[Records drawn from a dataset]
----
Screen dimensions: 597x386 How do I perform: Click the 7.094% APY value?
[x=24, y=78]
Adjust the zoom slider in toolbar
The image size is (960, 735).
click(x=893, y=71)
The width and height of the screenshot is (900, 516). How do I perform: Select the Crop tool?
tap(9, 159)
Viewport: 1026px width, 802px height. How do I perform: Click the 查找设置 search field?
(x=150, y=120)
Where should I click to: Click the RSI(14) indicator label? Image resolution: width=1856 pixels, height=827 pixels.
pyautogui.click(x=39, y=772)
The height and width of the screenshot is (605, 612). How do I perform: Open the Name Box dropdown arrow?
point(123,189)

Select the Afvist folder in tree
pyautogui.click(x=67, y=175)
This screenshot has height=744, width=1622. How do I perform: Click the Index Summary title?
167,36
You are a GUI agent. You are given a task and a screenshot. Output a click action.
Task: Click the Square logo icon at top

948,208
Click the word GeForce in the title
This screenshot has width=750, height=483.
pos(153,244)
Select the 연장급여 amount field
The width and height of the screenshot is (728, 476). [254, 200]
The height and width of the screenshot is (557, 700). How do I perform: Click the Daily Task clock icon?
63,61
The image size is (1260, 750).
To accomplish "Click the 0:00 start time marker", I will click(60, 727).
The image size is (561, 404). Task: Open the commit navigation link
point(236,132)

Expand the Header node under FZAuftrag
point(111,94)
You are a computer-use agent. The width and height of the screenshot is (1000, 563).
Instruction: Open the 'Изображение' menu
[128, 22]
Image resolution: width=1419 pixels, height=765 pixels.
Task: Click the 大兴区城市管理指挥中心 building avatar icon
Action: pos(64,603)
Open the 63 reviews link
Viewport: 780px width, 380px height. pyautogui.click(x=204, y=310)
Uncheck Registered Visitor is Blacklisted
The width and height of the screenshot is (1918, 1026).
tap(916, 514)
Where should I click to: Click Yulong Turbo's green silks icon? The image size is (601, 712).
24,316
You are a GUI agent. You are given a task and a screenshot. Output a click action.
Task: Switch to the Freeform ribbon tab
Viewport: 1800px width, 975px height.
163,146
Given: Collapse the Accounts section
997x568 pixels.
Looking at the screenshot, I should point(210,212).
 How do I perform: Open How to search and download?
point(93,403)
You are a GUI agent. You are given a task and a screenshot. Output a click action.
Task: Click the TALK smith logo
----
→ **Assignment**
Up to and including the line that holds "Click the word GeForce in the title", reproduce the records above exactly from their first line, and give nothing else.

→ **Result for this task**
Screen dimensions: 597x386 How do I perform: Click the 7.094% APY value?
[x=24, y=78]
Adjust the zoom slider in toolbar
The image size is (960, 735).
click(x=893, y=71)
The width and height of the screenshot is (900, 516). How do I perform: Select the Crop tool?
tap(9, 159)
Viewport: 1026px width, 802px height. How do I perform: Click the 查找设置 search field?
(x=150, y=120)
Where should I click to: Click the RSI(14) indicator label? Image resolution: width=1856 pixels, height=827 pixels.
pyautogui.click(x=39, y=772)
The height and width of the screenshot is (605, 612). How do I perform: Open the Name Box dropdown arrow?
point(123,189)

Select the Afvist folder in tree
pyautogui.click(x=67, y=175)
This screenshot has height=744, width=1622. How do I perform: Click the Index Summary title?
167,36
You are a GUI agent. You are given a task and a screenshot. Output a click action.
Task: Click the Square logo icon at top

948,208
Click the word GeForce in the title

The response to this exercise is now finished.